Studies on the paranormal

Paranormal research is conducted by parapsychologists. Parapsychology began to use an experimental approach as early as the thirties with Joseph Rhine. Between the 1950s and 1970s, various research centers were born, including within universities. From the 1970s onward, consideration for paranormal research steadily declined. The research was considered inconclusive and parapsychologists faced strong opposition from their academic colleagues. Some effects that appeared to be paranormal, for example the Kirlian effect, disappeared when tested under close supervision. Many US research laboratories were closed. After twenty-eight years of research, the Princeton Engineering Anomalies Research Laboratory closed its labs in 2007.

Paranormal and religion

The differences between the paranormal and religion must first of all be researched on an empirical level: while the statements relating to the paranormal refer to the physical world and therefore can be the subject of scientific investigation, religion belongs to the world of metaphysics and therefore not susceptible to investigation.

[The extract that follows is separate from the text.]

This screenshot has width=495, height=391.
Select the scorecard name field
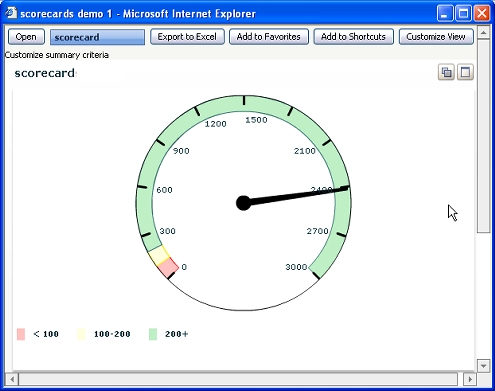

Despite this, the two fields often touch without necessarily meeting each other: before the religious rite, for example, of the Eucharist, in transubstantiation, the Catholic Church affirms “the conversion of the whole substance of the bread into the substance of the Body of Christ, and of all the substance of the wine in the substance of His Blood », although «However, the sensible characteristics of the bread and of the wine, that is, the “Eucharistic species”, remain unchanged. In some cases, however, there may be points of contact between the paranormal and some religious phenomena (so-called religious paranormal ), such as miracles for example: in these cases, we are dealing with empirical phenomena (and as such susceptible to scientific investigation), to which religion attributes certain causes and meanings.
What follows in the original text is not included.